WHAT THIS TASK INVOLVES: Report the count of lines in the records that contain "will", without any added text.

Dataset entries

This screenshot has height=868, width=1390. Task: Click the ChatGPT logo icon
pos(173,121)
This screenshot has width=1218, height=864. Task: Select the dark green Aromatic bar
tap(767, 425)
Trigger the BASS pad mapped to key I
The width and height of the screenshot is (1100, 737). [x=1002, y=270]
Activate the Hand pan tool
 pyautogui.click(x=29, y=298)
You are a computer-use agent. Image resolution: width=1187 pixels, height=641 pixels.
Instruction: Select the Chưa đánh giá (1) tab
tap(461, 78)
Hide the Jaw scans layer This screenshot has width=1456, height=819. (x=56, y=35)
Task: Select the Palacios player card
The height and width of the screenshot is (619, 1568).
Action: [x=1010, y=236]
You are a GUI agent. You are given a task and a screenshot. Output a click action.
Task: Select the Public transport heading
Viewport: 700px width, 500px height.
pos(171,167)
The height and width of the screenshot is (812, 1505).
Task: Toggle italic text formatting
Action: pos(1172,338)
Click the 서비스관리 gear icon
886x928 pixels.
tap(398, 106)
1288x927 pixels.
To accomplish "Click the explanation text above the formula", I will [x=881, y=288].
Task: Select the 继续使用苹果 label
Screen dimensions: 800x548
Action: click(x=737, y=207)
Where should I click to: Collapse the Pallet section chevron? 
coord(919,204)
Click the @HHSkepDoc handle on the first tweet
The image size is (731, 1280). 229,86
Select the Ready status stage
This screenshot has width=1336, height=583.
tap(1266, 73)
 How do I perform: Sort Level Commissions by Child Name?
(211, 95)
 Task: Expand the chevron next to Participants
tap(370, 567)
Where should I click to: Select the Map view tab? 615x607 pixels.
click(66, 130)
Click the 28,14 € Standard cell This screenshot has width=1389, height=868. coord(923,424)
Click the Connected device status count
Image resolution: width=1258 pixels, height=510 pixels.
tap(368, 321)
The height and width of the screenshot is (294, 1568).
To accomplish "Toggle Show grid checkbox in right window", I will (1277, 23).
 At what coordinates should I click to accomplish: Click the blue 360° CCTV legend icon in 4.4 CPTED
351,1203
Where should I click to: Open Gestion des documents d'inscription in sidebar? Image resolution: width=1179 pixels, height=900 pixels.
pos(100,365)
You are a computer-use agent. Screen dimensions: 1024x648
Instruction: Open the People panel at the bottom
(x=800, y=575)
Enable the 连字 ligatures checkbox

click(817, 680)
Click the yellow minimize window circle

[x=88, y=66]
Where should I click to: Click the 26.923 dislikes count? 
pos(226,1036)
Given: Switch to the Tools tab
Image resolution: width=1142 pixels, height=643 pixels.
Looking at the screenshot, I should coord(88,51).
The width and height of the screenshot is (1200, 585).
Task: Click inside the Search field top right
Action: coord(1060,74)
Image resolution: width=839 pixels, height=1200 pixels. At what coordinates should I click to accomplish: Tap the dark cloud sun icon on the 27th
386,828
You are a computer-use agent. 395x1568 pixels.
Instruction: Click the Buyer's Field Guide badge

REPLY: 2